Il ne s’agit pas d’un récit de viol, en tout cas, je ne l’ai pas ressenti comme tel. C’est juste une anecdote, une histoire banale, où selon le point de vue, je passerais plus pour une emmerdeuse que ma gynécologue pour un tyran.

Pourtant, c’est comme un caillou coincé dans ma tranquillité d’esprit. Un ressentiment, un regret de n’avoir pas su mieux réagir, mieux défendre mon droit et mon corps contre le protocole rouillé d’une médecin pour qui la routine avait remplacé l’exercice d’un métier.

J’étais venue pour renouveler une ordonnance, tout simplement. C’était la première fois que j’allais la voir. Elle ne m’a pas posé de questions, mais il fallait faire un examen, ainsi qu’un frottis, le précédent étant assez ancien. Qu’à cela ne tienne.

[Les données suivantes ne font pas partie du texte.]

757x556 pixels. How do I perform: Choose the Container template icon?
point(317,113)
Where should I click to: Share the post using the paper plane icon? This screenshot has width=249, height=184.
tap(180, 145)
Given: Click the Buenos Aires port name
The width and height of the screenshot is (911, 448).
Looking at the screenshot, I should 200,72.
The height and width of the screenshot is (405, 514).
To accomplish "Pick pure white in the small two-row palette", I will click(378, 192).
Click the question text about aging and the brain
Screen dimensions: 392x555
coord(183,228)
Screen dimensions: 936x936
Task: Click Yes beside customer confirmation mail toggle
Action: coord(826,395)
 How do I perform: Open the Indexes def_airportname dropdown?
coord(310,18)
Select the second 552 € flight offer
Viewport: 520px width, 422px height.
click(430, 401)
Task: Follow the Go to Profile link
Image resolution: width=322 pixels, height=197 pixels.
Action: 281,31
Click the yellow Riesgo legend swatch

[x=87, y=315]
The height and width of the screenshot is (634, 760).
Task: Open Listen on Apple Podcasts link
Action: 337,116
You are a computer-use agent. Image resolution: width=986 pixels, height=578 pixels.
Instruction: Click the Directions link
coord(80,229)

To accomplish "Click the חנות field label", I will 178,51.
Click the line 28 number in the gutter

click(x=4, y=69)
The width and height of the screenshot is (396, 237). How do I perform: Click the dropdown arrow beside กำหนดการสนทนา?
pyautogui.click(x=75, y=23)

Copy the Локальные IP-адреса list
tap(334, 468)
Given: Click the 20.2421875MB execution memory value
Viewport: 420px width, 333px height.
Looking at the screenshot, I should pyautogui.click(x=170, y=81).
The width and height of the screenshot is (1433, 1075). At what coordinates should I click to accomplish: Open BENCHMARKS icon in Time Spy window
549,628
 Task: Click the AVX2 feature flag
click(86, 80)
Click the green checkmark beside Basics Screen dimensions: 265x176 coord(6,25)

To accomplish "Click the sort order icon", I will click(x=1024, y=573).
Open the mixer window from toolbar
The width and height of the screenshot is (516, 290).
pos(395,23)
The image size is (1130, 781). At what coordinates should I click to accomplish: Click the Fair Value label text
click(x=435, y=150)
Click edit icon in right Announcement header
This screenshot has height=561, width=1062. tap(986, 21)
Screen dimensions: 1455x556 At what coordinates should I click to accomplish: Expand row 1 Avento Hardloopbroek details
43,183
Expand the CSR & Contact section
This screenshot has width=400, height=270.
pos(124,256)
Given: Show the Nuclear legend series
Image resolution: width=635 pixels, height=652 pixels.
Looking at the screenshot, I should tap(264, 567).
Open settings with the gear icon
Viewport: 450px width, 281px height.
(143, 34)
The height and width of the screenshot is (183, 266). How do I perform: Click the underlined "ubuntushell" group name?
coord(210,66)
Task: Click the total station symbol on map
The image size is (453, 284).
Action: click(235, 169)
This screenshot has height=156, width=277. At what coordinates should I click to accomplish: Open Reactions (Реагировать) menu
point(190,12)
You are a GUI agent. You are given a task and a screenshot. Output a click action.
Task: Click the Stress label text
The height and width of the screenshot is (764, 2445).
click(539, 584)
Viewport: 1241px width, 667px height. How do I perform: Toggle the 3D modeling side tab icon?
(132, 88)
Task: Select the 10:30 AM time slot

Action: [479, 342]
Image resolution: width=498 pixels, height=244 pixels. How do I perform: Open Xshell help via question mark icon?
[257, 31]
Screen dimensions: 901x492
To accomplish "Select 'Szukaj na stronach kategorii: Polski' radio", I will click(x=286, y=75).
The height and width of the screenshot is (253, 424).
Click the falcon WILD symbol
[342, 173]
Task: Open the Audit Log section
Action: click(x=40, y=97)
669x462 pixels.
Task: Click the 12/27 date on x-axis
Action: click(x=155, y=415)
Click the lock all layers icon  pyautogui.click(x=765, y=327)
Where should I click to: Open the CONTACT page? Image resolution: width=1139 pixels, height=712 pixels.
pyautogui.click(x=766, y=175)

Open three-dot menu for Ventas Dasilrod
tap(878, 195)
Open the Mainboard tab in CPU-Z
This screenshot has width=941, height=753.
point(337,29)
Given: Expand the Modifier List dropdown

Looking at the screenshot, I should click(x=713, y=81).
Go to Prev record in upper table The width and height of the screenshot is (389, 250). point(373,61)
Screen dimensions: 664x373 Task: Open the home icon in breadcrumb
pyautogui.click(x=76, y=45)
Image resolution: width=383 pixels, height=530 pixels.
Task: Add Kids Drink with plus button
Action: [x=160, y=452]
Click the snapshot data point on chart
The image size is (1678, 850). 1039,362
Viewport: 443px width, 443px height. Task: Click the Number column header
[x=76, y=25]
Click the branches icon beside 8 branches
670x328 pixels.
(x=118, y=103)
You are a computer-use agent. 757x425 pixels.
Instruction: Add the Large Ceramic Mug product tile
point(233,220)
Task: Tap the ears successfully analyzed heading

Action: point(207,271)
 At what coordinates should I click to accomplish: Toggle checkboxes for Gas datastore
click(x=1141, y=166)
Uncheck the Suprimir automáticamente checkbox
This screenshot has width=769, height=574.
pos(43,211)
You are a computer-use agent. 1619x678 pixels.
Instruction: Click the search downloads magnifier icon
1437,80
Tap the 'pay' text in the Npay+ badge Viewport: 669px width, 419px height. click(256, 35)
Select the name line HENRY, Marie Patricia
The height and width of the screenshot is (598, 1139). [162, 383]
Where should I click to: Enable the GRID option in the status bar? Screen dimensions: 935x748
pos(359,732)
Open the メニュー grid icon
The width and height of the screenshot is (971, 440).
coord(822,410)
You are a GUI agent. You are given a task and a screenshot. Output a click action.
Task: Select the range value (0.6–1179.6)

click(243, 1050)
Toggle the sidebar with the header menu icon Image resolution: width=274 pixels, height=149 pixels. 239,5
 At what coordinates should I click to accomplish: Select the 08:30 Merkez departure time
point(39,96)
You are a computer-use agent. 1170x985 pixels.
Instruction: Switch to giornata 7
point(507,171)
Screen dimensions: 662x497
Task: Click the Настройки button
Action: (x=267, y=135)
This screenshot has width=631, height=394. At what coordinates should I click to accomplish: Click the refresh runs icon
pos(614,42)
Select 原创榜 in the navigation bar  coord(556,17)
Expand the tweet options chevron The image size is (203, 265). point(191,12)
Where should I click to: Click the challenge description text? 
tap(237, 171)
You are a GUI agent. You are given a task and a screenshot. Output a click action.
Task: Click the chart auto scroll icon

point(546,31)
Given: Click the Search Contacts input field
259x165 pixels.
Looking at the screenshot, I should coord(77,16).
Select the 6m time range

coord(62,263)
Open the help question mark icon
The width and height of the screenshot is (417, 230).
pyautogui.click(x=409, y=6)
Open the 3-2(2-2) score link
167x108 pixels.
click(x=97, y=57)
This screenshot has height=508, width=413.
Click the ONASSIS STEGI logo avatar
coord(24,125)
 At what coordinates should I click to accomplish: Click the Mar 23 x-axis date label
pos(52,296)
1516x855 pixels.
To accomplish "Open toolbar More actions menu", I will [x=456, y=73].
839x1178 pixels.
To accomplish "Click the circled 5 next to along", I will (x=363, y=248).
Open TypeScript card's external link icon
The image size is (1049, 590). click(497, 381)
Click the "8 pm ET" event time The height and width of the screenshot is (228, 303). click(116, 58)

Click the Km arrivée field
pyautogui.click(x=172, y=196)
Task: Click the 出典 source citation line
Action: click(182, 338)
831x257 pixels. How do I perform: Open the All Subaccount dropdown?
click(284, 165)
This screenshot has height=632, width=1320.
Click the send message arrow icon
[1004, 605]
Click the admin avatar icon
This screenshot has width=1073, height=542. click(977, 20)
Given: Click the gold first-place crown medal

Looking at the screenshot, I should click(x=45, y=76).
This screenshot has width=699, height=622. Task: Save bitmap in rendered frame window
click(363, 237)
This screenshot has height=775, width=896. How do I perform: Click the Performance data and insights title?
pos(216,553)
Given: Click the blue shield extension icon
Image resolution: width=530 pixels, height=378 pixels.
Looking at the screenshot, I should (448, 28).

Mais elle a annoncé un toucher vaginal, et quand, au lieu de me laisser docilement faire, j’ai demandé quelle était l’utilité de ce geste, j’ai trouvé une gynécologue interloquée, choquée de ma résistance, voire indignée. Elle ne m’a pas répondu. J’ai insisté. Sa seule réponse a été de me dire que c’était ainsi qu’on faisait, qu’elle avait toujours fait. Voyant que je n’étais pas convaincue par sa façon de se retrancher derrière une tradition à laquelle je préférerais nettement l’efficacité médicale, elle s’est fâchée. Oui, vraiment, je me suis faite tancer. Et j’ai eu un ultimatum : “Soit vous m’autorisez à pratiquer ce geste, soit j’annule le rendez-vous”. J’étais venue de loin, en transports, j’avais besoin de mon ordonnance, de ma contraception, j’ai fini par accepter.

Inutile de dire que je ne me suis pas attardée et que je n’ai rien trouvé du conseil que j’aurais apprécié avoir (souffrant à l’époque de divers soucis qu’un.e gynécologue aurait pu – et a par la suite… une praticienne différente – m’aider à résoudre). Je suis ressortie de ce rendez-vous très mal à l’aise, me sentant coupable comme si j’avais été en faute, non pas d’avoir réclamé des explications, mais d’avoir laissé cet examen se poursuivre à contre-coeur.

Je garde en mémoire la stupéfaction indignée de cette gynécologue qui avait tant d’habitudes, qu’elle n’imaginait plus qu’une patiente – une cliente – puisse réclamer le droit de savoir pourquoi.